If you serve this dish Neil-Perry style (freshest local ingredients you can get), Australian-sourced Bak Kut Teh has a fresh and unique flavour of its own. Next time you have 100 people over for dinner try this recipe!


Hi Lex, Thansk for showing us where to find all these herbs in Sydney. One question, are they expensive? How much do they cost in total?
Good to know when I host that dinner party for 100
Great recipe. Will be quite curious to see if this scales well to smaller portions.
Hey Ellie, the herbs are pricier than the ones you buy at the usual chinese grocer, but also fresher! Even the cinnamon smelt so strong and earthy – I spend about 180 for all the above herbs? Paying for quality!
If you’re trying smaller portions; go easy on the herbs – just make sure your pork bone to water ratio is 1:1, you can’t go wrong. And be liberal on the Polygonatum Odoratum; it’s not a strong herb and it really balances out the meatiness of the pork
I don’t even have 96 friends. Or named co-workers.
Where’d you learn this recipe from? Obviously not the mixed bag hawker store method…
the ‘mad scientist method’ lol – trial and error
I seriously never knew the herbs that went into bak kuh teh before I saw you make it, it was always packet mix before that! But totally worth making it from scratch in my opinion
i would totally make this and eat it 3 meals a day for like a month.
I don’t think I’ve had this before; sounds interesting and a good cleanser for your body.

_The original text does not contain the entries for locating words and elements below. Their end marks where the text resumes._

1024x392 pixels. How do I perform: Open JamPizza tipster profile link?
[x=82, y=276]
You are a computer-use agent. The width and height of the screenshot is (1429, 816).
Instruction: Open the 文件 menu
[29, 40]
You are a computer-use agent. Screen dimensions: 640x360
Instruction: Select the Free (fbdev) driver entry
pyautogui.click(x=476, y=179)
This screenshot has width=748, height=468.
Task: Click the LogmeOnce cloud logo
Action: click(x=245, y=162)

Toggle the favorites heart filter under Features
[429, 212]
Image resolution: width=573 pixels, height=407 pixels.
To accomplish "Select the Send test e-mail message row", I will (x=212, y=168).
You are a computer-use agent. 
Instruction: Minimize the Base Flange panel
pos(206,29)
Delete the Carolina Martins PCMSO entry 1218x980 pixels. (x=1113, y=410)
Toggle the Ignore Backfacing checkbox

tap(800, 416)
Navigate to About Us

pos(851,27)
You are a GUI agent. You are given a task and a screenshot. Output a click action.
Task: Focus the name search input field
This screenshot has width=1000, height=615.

It makes me think of the potent Chinese herbal soup my dad would boil up for himself; which would stink up the house! And recipe for 100? Crazy!
This is what the Chinese Olympics gold medalist 110 m hurdle drinks before his race. I am not sure of the taste of this unique BKT recipe. I had made the two basic types. Pau sum or ginseng couldn’t have made it into the coolie’s brew. But, your play with metric is sure unique and well-thought out to be practical. Some mad scientist, this one. Concoction prepared in the lab?